### EJERCICIO A RESOLVER
Retoma el texto sobre la convergencia digital y el periodismo y continúalo a partir de su última frase.

La convergencia digital está teniendo unas repercusiones enormes sobre la profesión periodística, como la modificación de los patrones de producción, distribución y consumo, contribuyendo de esta manera a la creación de una nueva forma de periodismo, el periodismo cívico. Todo ésto afecta de manera directa a la ya existente crisis del periodismo tradicional: ¿las nuevas posibilidades que ofrece la tecnología digital fortalecen o debilitan los valores del periodismo?
Es un tema de análisis en la actualidad si dicha convergencia conseguirá de forma real la creación y consolidación de un nuevo tipo de actividad informativa y de un quinto poder, con capacidad de aumentar en demasía la transparencia comunicativa.

### CONJUNTO DE REGISTROS
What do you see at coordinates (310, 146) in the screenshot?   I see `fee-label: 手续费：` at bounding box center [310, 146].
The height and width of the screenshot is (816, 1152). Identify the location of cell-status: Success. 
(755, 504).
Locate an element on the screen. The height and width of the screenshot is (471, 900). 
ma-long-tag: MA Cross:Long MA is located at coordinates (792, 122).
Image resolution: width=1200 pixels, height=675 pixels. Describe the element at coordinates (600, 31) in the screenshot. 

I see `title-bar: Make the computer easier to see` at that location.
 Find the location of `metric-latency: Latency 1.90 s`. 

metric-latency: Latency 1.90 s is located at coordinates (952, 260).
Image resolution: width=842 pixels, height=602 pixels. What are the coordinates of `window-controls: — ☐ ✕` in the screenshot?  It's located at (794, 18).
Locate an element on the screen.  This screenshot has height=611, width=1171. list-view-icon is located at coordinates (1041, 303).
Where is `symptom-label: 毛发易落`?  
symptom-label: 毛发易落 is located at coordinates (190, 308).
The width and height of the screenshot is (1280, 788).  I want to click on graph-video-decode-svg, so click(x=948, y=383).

### SOLUCIÓN DEL EJERCICIO
Ahora una persona está en posición de participar en el proceso de intercambio de información, superando su papel de mero receptor pasivo (prosumidor). Así, se está logrando una erosión de los medios y de la "cultura mainstream", abandonando la forma clásica piramidal gracias al auge de contenidos amateur. Se está forjando el quinto poder, anteriormente mencionado, el vigilante de los vigilantes, que ayuda a salvaguardar el sistema sociopolítico mediante la desprofesionalización del periodismo.
Sin embargo, yo personalmente creo que el periodismo tradicional es fundamental en la sociedad, ya no en su función democrática (perdida hace bastante), sino por su labor social. Las críticas no son infundadas, por lo que se deberían reelaborar los puntos fundacionales que lo caracterizan para la protección de esta honorable profesión.